Paso del Quindío I, la instalación de José Alejandro Restrepo realizada originalmente en 1992, forma parte de una obra que ha hecho de la escenificación de tensiones uno de sus ejes principales. Puede leerse en serie con obras como Musa Paradisiaca (1994) o El cocodrilo de Humboldt no es el el cocodrilo de Hegel (1994), ambos de los cuales también reflexionan sobre la producción, como idea y como realidad material, de la naturaleza tropical. Se trata de 17 monitores distribuidos en forma de pirámide y “en perspectiva”, armando unas líneas de fuga hacia atrás, que emiten en un loop de aproximadamente media hora imágenes grabadas en la sierra colombiana del mismo nombre.

La obra es, voy a argumentar, a un mismo tiempo una crítica y un homenaje: crítica del paisaje como aparato de captura y así también del lugar de América Latina en el museo colonial. Pero también homenaje a Alexander von Humboldt y al cruce multidisciplinario y multisensorial de prácticas estéticas y científicas que la “historia natural” en movimiento y en primera persona que practicaba supo movilizar forjando de manera precoz una suerte de estética ambiental que aún hoy mantiene su potencial innovador.

En el primer sentido, de crítica desconstructiva del paisaje como marco, la forma piramidal del conjunto y la fuga en perspectiva de los monitores parecieran duplicar la ilusión mimética subyacente a las imágenes en blanco y negro que proyecta cada pantalla: la montaña que se estaría atravesando. Pero al mismo tiempo, la revelan a ésta como efecto de un juego de perspectiva. El efecto de ruptura es así tan sencillo como eficaz, ya que el “paisaje” invocado por los monitores no coincide con el que éstos proyectan. Al duplicar su geografía montañosa, la instalación expone la artificiosidad de las propias imágenes, como un tipo de producción y no de reproducción del espacio.

José Alejandro Restrepo, Paso del Quindío I (detalle). Foto J.A.

En segundo lugar, los loops que proyecta cada monitor no coinciden exactamente: la imagen-paisaje se desconstruye también porque unos monitores están a destiempo respecto de los otros, aunque no siempre los mismos obligando a nuestra mirada a ir y venir constantemente de uno a otro. La visión simultánea, totalizante, del observador del paisaje-cuadro que el teórico de arte Norman Bryson ha llamado “la percepción fundante” está denegada aquí por la no simultaneidad de las imágenes en pantalla.

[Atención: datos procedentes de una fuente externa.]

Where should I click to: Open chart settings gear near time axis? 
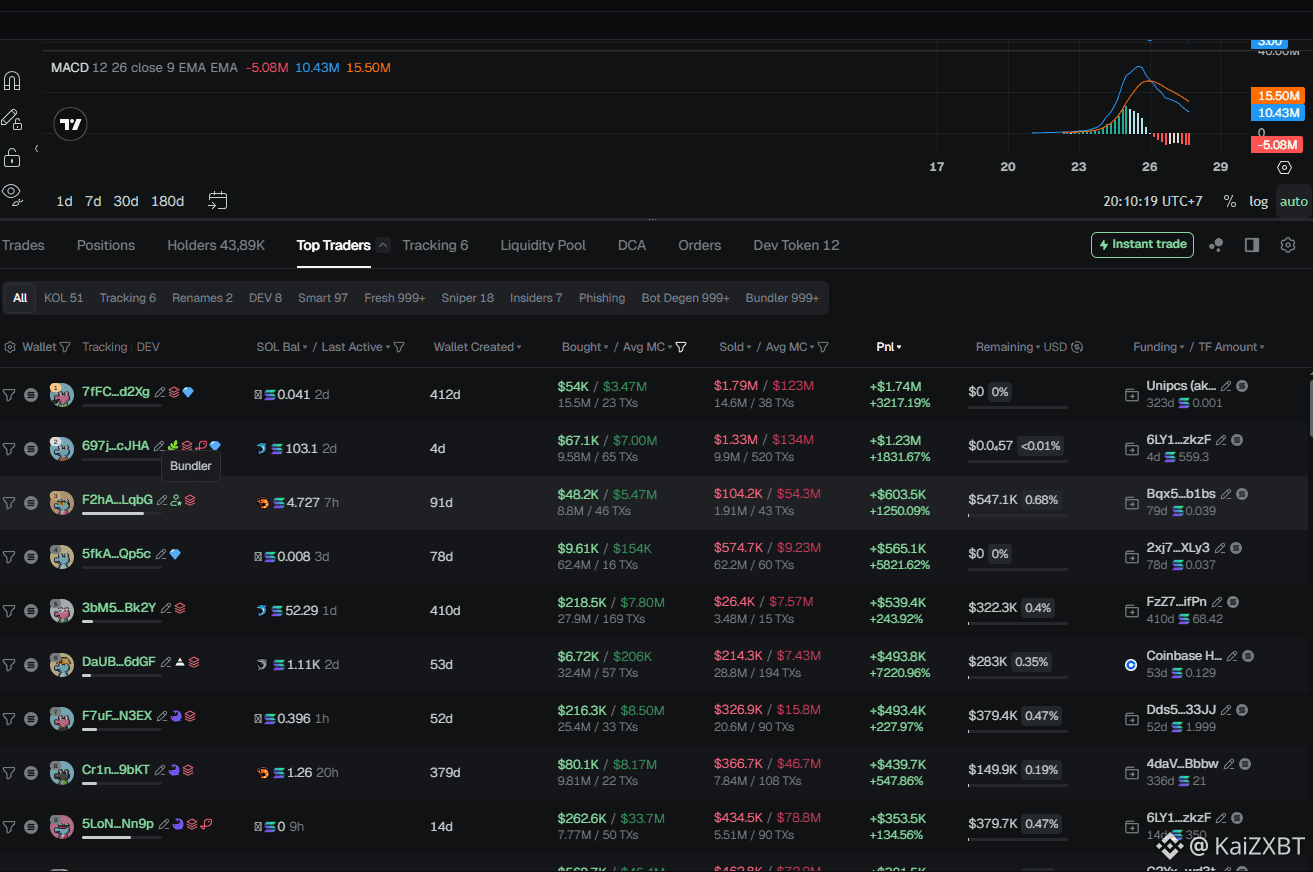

El tercer aspecto de esta desconstrucción del efecto mimético pertenece a la la musicalización, a la pista sonora que consiste en una edición electrónica de cuatro notas en clave menor tocadas por el violonchelista chileno Eduardo Valenzuela. El sonido propone así un contrapunto a la sucesión de formas y motivos en la pista visual: plantas, nubes, rocas. Como ha sugerido Restrepo, “el sonido como material plástico” agrega una dimensión no mimética, abstracta, a la secuencia visual. No se trata de música programática –a la manera de las sinfonías pastorales de Beethoven o de Smetana, músicas que narran el paisaje– sino que en su extrañamiento electrónico de la fuente sonora análoga (el violonchelo), la pista sonora más bien remite al acto expectatorial y oyente de presenciar la obra (remite a la instalación, no su contenido).

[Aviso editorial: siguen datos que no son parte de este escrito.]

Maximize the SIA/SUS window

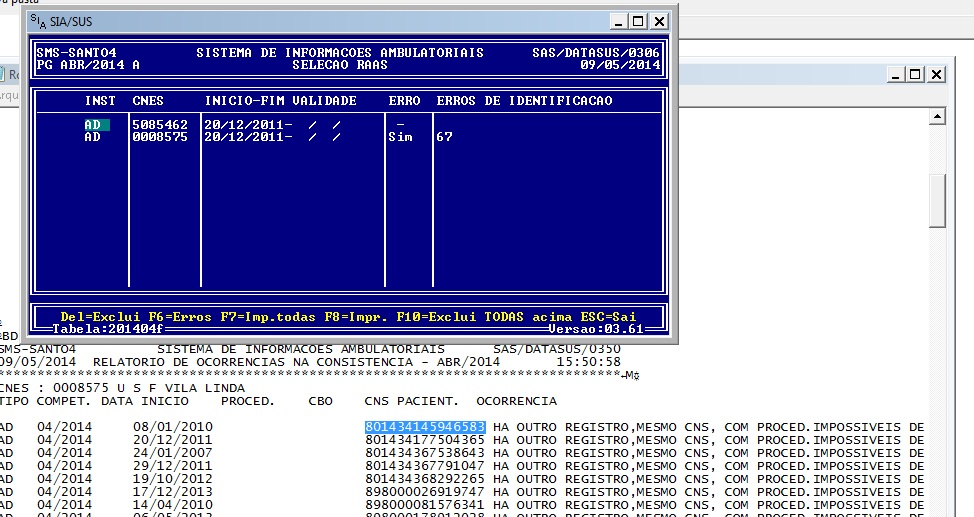click(x=639, y=20)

José Alejandro Restrepo, Paso del Quindío I (detalle). Foto J.A.

Y finalmente, la propia imagen-paisaje (la secuencia de vídeos en blanco y negro) se desbarranca, o se abisma hacia adentro, en forma de un segmento de 4 a 5 minutos que sigue a una pantalla en blanco más o menos en la mitad del loop y por tanto correspondiente al límite entre “subida” y “bajada,” al momento del “Paso del Quindío” propiamente dicho. Se trata de una secuencia de paneos laterales aceleradísimos sobre vegetación a ras del suelo, como si la propia mirada estuviese cayéndose hacia adentro de la imagen o desprendiéndose del soporte implícito de un cuerpo observador humano para convertirse más bien en visión abstracta, pura. Alguna vez, al estudiar el cine de Lisandro Alonso, una de cuyas tomas características son también unos “bailes” alocados de una cámara liberada de cualquier función diegética así como de la mirada antropomorfa subyacente al cine narrativo, traté de pensarla a esta secuencia como una puesta en trance de la relación entre cine y ambiente en que se abren líneas de fuga para una potencial mirada de un pájaro, un insecto o incluso del mismo viento. Es decir, ahí como en la obra de Restrepo habría algo así como una des-objetivación del entorno visible que se transforma en agente mirador.

Esta secuencia central me lleva a la dimensión del homenaje. El Paso del Quindío I referencia desde su título a la tabla número 5 de Vue des Cordillères et Monuments des Peuples Indigènes de l’ Amérique, “Passage du Quindiu, dans la Cordillère des Andes,” un diseño realizado en Roma por el pintor Koch sobre un bosquejo hecho por el propio Alexander von Humboldt diez años antes en Colombia y luego convertido en grabado en Stuttgart por el impresor Duttenhofer quien luego lo mandó a la imprenta F. Schoell en París. La imagen, uno de los 22 paisajes mexicanos y andinos que componen el libro junto con otras imágenes referentes a 23 obras precolombinas, es una de las más famosas de todo el volumen, acompañada además por un breve texto del propio Humboldt que oscila entre el desglosamiento de los aspectos geológicos, botánicos y socioeconómicos del área representada y la narración de la propia expedición de la cual el grabado representa una suerte de compendio o de síntesis visual.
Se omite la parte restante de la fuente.